The new regions, located in the Netherlands, Montreal, Los Angeles, Finland and Hong Kong, will go live from 2018 and will bring the total number to 18.
The Havfrue cable will link the US with Denmark and Ireland, while the Hong Kong Guam cable system (HK-G) will provide better connections between hubs in Asia and open new routes to Australia. Both are consortium cables, whereas Curie is Google’s private cable linking Los Angeles and Chile.
It is the first subsea cable to land in Chile for two decades and will help provide services for Google’s customers in Latin America.
“The Google network has over 100 points of presence and over 7,500 edge caching nodes,” declared Ben Treynor, 24×7 VP at Google Cloud. “This investment means faster and more reliable connectivity for all our users.
“Simply put, it wouldn’t be possible to deliver products like Machine Learning Engine, Spanner, BigQuery and other Google Cloud Platform and G Suite services at the quality of service users expect without the Google network.
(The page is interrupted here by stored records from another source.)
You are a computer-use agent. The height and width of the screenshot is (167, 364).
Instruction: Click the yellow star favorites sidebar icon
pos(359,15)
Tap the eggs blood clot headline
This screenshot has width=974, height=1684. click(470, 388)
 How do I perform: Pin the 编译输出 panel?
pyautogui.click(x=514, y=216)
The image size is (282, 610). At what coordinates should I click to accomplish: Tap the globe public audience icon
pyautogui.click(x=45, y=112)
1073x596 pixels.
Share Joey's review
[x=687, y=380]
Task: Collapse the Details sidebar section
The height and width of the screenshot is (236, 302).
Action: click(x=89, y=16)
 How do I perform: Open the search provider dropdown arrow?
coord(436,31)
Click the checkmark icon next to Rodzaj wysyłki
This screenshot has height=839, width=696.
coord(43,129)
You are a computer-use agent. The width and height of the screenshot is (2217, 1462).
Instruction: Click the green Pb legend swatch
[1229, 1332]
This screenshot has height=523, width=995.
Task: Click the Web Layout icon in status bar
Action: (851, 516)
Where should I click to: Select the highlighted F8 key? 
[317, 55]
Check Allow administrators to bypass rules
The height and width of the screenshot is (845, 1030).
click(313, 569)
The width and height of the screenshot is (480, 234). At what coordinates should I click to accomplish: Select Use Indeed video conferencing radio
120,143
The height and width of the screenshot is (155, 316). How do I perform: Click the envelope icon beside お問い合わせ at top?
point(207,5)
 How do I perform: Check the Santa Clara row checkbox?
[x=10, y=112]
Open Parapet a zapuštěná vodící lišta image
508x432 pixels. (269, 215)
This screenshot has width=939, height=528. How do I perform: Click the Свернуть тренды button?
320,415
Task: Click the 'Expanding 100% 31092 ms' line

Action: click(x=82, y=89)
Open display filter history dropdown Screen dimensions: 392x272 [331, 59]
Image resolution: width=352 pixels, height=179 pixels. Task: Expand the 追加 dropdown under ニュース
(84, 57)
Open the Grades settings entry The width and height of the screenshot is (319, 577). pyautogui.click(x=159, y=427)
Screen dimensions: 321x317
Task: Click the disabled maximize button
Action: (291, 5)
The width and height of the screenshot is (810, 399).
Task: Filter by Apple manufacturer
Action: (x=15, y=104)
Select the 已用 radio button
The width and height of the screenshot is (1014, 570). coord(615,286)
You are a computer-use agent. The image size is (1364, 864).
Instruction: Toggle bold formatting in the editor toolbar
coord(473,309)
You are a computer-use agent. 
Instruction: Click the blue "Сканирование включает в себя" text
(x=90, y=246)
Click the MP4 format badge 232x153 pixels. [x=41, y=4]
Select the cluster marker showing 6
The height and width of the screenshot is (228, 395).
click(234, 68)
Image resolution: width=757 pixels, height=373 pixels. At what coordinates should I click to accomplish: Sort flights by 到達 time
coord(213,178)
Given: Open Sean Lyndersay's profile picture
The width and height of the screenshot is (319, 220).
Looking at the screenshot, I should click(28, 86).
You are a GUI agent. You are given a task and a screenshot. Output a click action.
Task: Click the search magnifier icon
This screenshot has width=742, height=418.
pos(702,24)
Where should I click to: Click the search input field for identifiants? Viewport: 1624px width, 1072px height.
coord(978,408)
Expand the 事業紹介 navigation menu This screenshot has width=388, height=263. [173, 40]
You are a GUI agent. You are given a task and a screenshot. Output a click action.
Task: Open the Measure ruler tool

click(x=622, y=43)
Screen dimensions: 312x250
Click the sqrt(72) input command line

Our cable systems provide the speed, capacity and reliability Google is known for worldwide, and at Google Cloud, our customers are able to make use of the same network infrastructure that powers Google’s own services.
“While we haven’t hastened the speed of light, we have built a superior cloud network as a result of the well-provisioned direct paths between our cloud and end-users.”
Google has launched several new regions in recent months as it seeks to keep pace with public cloud rivals such as Amazon Web Services (AWS), Microsoft Azure and IBM Cloud.
This has included London, where a new region opened in June, as well as other locations in Europe including Germany, Finland and the Netherlands.